Burkina_Faso : 72 heures  aux Archives nationales  pour fouiller dans les trésors cachés de la mémoire burkinabè

Dans le cadre de la Semaine internationale des Archives, la Direction générale des Archives nationales organise 72 heures de journées portes ouvertes du 9 au 11 juin 2026. L’objectif est de permettre aux populations burkinabè de mieux connaître les missions assignées aux Archives nationales en matière de conservation des données documentaires, de préservation de l’identité culturelle et de sauvegarde de la mémoire historique de la nation. Ces journées se tiennent autour du thème : « Archives pour la justice, le droit, la mémoire et l’avenir ».

Le lancement des activités s’est tenu sous la présidence du Secrétaire général de la Présidence du Faso, Dr Zakaria SORÉ. Avant toute chose, l’hymne national a été entonné par l’ensemble des participants. Une visite guidée a ensuite eu lieu, suivie d’une conférence publique consacrée au rôle des archives dans la préservation de l’identité culturelle et nationale du Burkina Faso.

D’emblée, Marie Diane DIASSO, directrice générale des Archives nationales par intérim, a salué la mobilisation des acteurs venus prendre part à cette Semaine internationale des Archives, qui a permis le lancement de ces journées portes ouvertes. Selon elle, ces 72 heures seront une véritable immersion des participants dans l’histoire et les trésors archivistiques du pays.

Elle a rappelé le rôle stratégique des archives dans le développement d’une nation et a exhorté les participants à puiser à cette source vive de l’histoire et des archives, tant pour les recherches scientifiques que pour les besoins de l’administration. Elle a enfin témoigné sa gratitude à tous les acteurs impliqués pour la réussite de l’événement.

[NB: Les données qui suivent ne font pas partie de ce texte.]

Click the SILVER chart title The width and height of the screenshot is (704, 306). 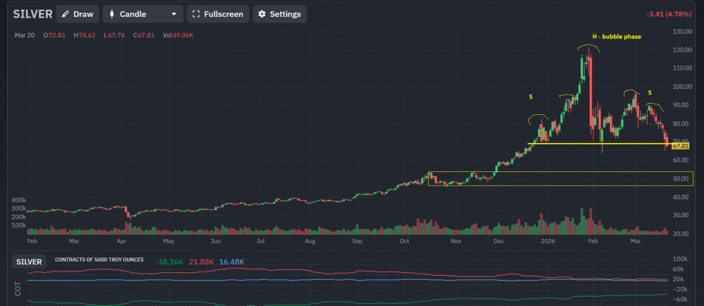coord(30,14)
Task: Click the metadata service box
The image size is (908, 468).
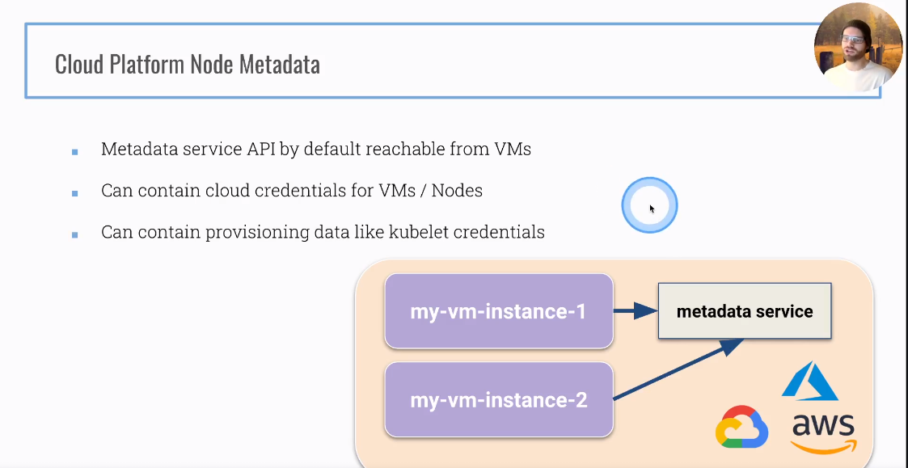Action: [x=745, y=311]
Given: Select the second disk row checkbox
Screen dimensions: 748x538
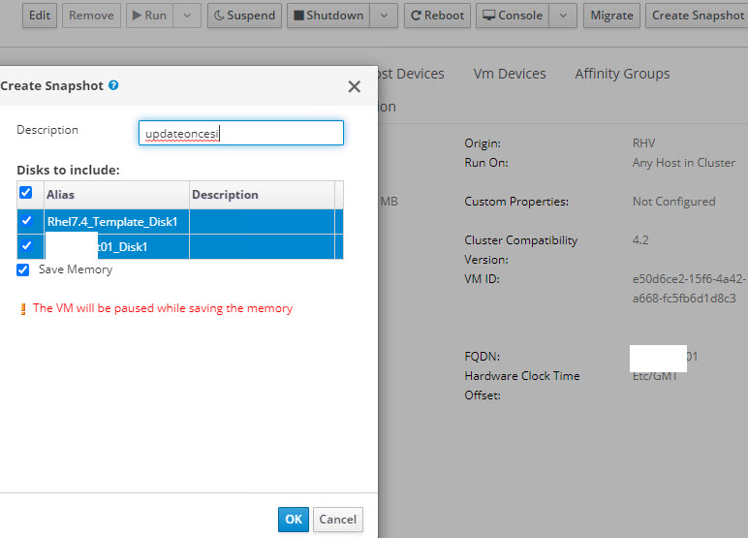Looking at the screenshot, I should (26, 246).
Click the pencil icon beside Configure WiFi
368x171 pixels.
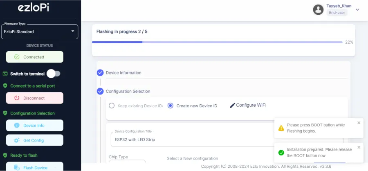[x=233, y=105]
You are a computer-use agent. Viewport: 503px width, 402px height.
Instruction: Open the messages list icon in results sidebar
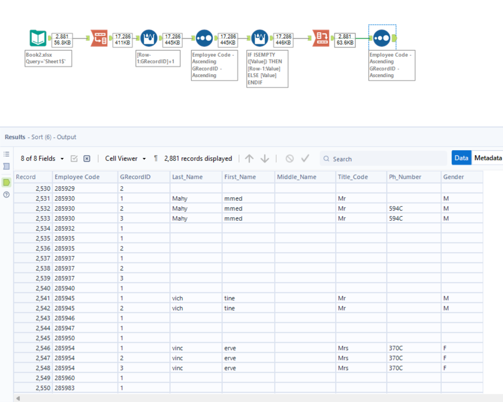pos(6,154)
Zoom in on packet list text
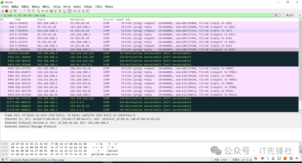The height and width of the screenshot is (163, 302). point(75,11)
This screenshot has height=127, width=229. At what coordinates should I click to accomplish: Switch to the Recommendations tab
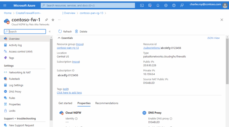pyautogui.click(x=107, y=103)
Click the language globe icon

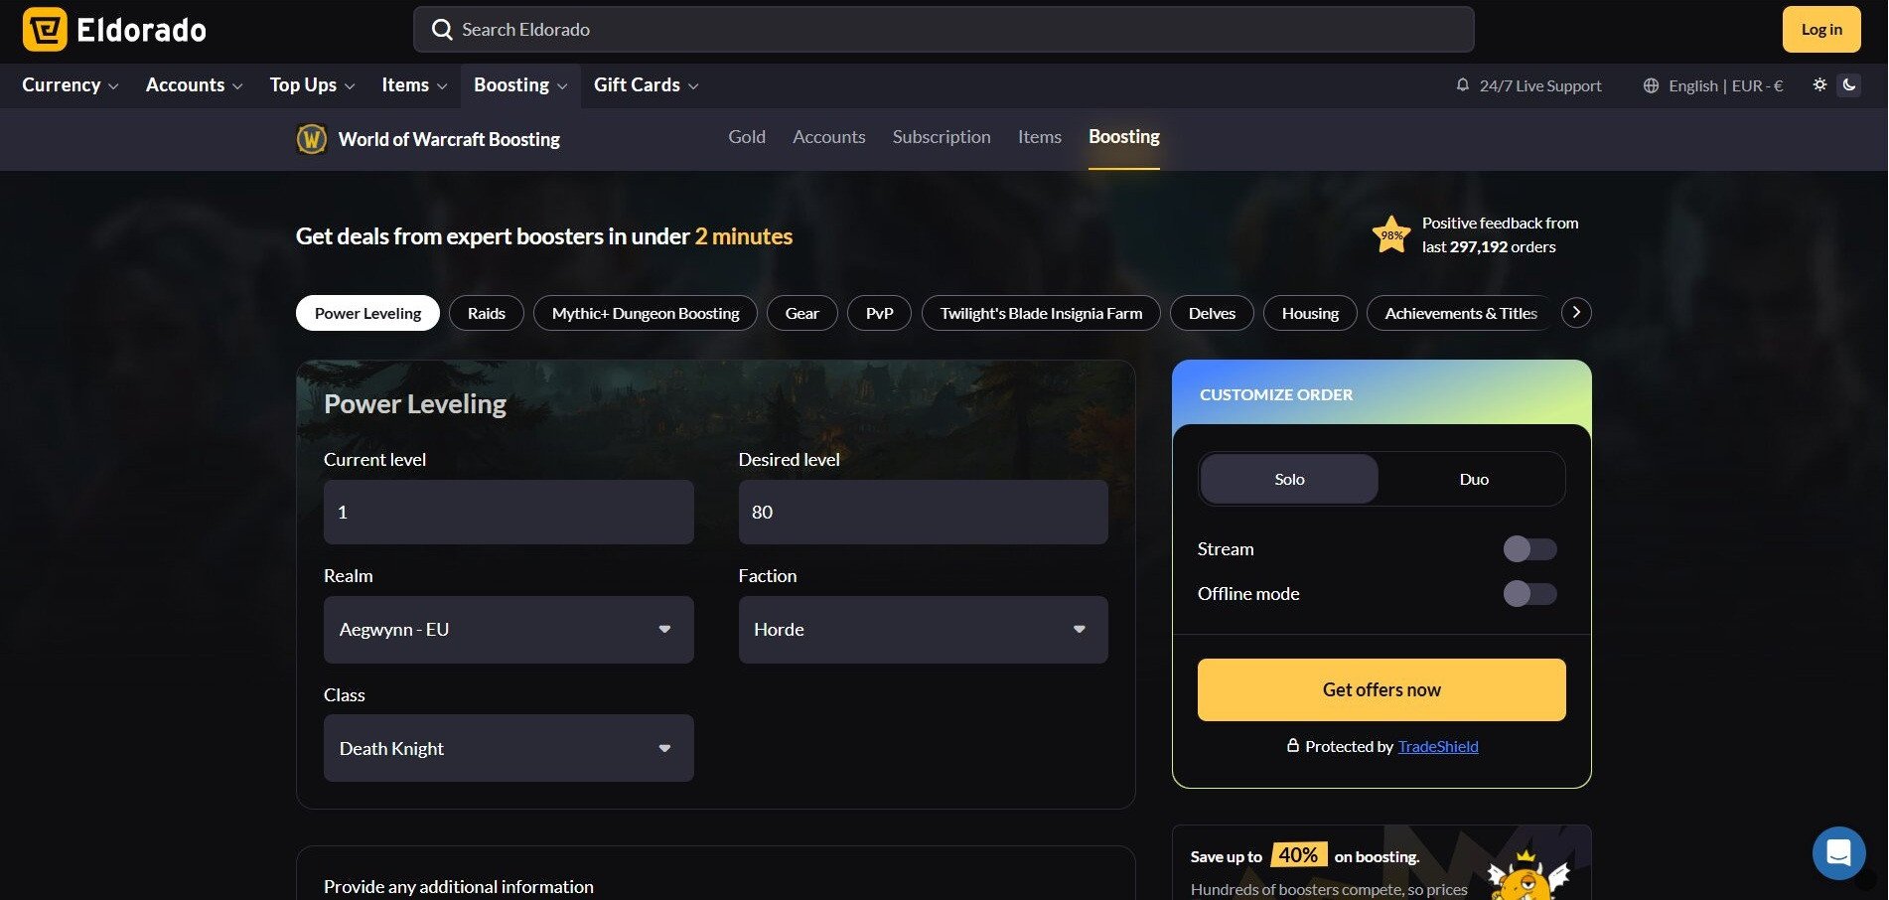pyautogui.click(x=1651, y=85)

Prenant la parole, le Secrétaire général de la Présidence du Faso, Dr Zakaria SORÉ, a souligné que les archives éclairent le passé et sauvegardent l’avenir. « On ne peut se développer sans se connaître », a-t-il paraphrasé. Reprenant la célèbre formule de Joseph KI-ZERBO « on ne développe pas, on se développe ». ll a insisté sur la nécessité de sauvegarder les archives pour asseoir une identité propre. Cette vision est d’ailleurs au cœur de l’action du Capitaine Ibrahim TRAORÉ, président du Faso, qui entend assurer la souveraineté du Burkina en préservant la mémoire collective et le patrimoine archivistique.

Dr SORÉ a exhorté les chercheurs à exploiter au maximum les sources documentaires pour déconstruire les préjugés et affirmer l’identité culturelle et historique singulière du Burkina Faso. « Il faut résister pour exister », a-t-il martelé, ajoutant que la Révolution Progressiste Populaire prône justement la résistance à travers la préservation de la mémoire collective.

Plusieurs participants ont assisté à la conférence publique, qui a permis de mieux expliquer le rôle des archives dans la conservation de cette mémoire collective, dans le contexte particulier de l’histoire du Burkina Faso marqué par la reconquête d’une souveraineté véritable.